Erstellt am 16. Juli 2012, 08:43

Breite Front gegen Frauenquote. Frauenministerin Gabriele Heinisch-Hosek (S) stößt mit ihrer Forderung nach Frauenquoten und gesetzlich verpflichtende Förderpläne für die Privatwirtschaft auf breite Ablehnung.

Wirtschaftsminister Reinhold Mitterlehner (V) lehnt die von Frauenministerin Gabriele Heinisch-Hosek (S) geforderten Frauenquoten und gesetzlich verpflichtende Förderpläne für die Privatwirtschaft ab. "Die Unternehmen sind mit privatem Geld aufgebaut worden, tragen das volle Risiko und müssen daher weiterhin die Freiheit haben, sich ihr Personal selbst auszusuchen. Markteingriffe durch Quoten und Förderpläne, die noch dazu den bürokratischen Aufwand erhöhen, lehnen wir daher ab", sagte Mitterlehner am Sonntag in einer Aussendung. Er hält es auch für kontraproduktiv, die Betriebe in einer schwierigen Konjunkturlage laufend mit zusätzlichen Forderungen zu verunsichern, bevor das erst im Vorjahr lancierte Gleichbehandlungspaket seine volle Wirkung entfaltet habe.

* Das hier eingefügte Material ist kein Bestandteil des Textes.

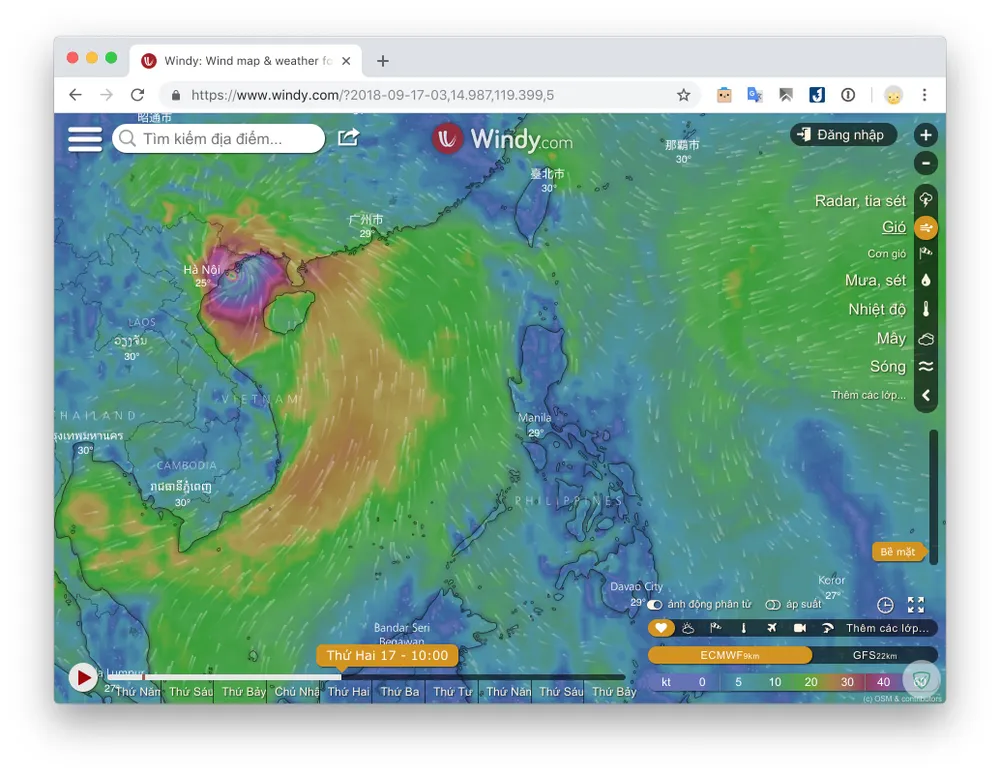Switch forecast model to GFS 22km

tap(874, 655)
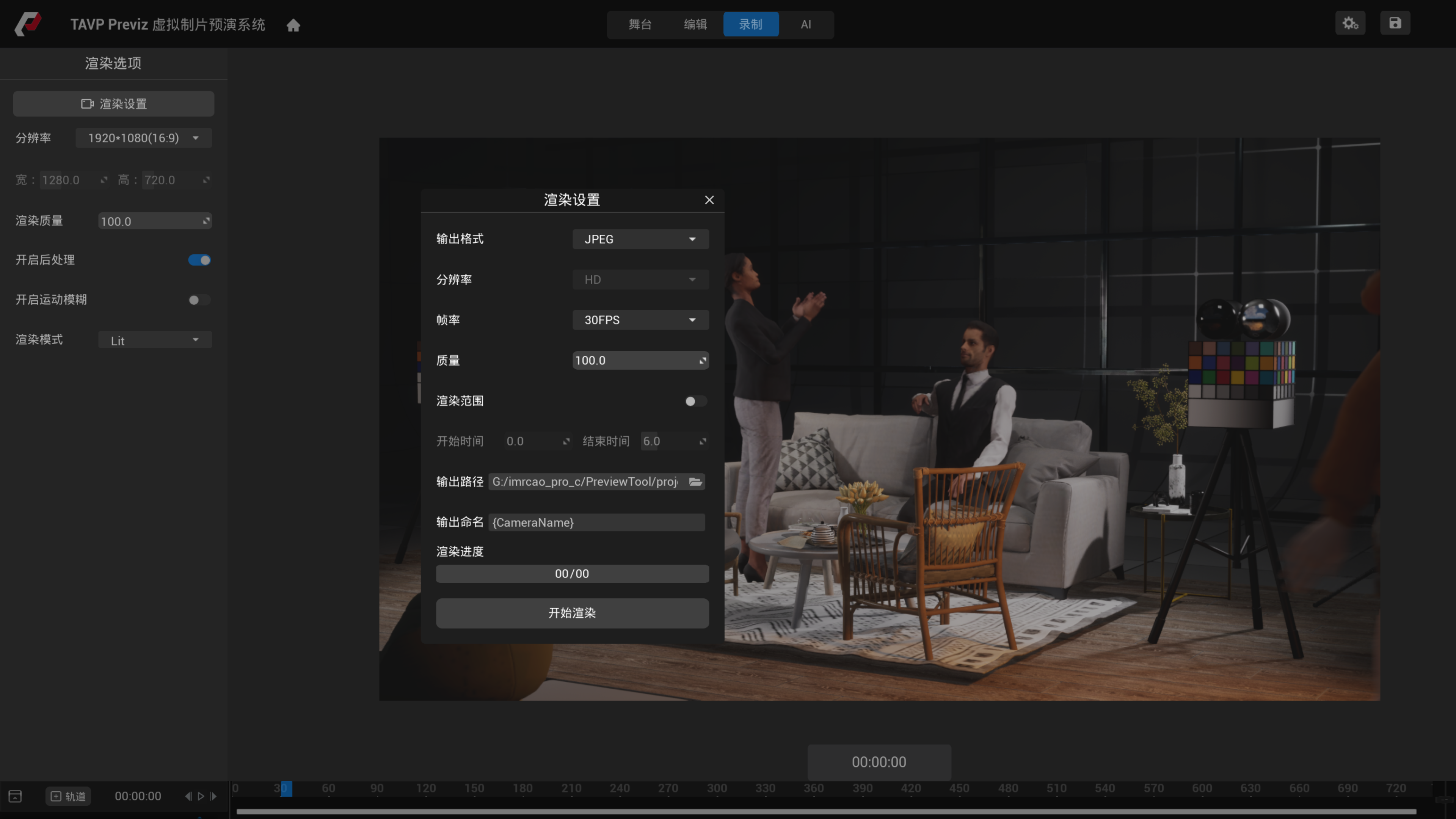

Nach Ansicht des Wirtschaftsministers hat die Wirtschaft längst erkannt, dass Unternehmen mit gemischten Führungsgremien erfolgreicher agieren. Entscheidend ist für ihn daher, "dass die Rahmenbedingungen und Anreize für den Aufstieg qualifizierter Frauen weiter verbessert werden". Mitterlehner verweist hier auf den beschleunigten Ausbau der Kinderbetreuungseinrichtungen, wodurch seit 2008 bereits mehr als 30.000 neue Plätze geschaffen worden seien. Mit dem Führungskräfteprogramm "Zukunft.Frauen", dessen fünfter Durchgang im Herbst startet, würden qualifizierte Frauen bei ihrem Aufstieg in Chefetagen unterstützt.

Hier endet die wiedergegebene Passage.